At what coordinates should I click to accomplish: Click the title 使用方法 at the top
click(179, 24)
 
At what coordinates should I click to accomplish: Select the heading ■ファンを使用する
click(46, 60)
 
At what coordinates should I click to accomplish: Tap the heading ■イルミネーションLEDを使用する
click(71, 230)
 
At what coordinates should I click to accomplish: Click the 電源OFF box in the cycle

--------------------------------------------------

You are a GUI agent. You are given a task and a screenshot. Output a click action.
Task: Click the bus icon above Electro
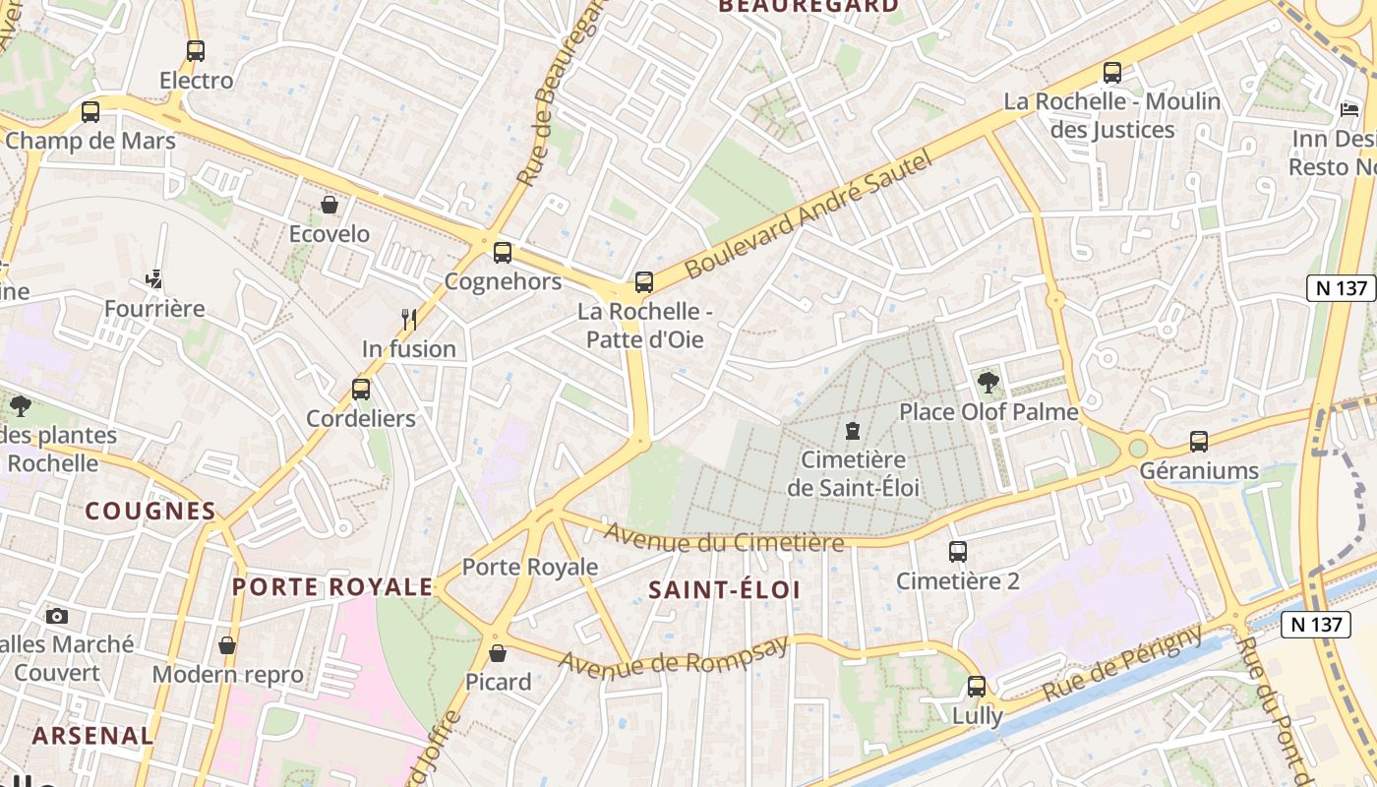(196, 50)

--------------------------------------------------

» Written task: Write down the lines again with no changes, from the line with "使用方法 at the top" through the line with "in the cycle".

» Solved exercise:
At what coordinates should I click to accomplish: Click the title 使用方法 at the top
click(179, 24)
 
At what coordinates should I click to accomplish: Select the heading ■ファンを使用する
click(46, 60)
 
At what coordinates should I click to accomplish: Tap the heading ■イルミネーションLEDを使用する
click(71, 230)
 
At what coordinates should I click to accomplish: Click the 電源OFF box in the cycle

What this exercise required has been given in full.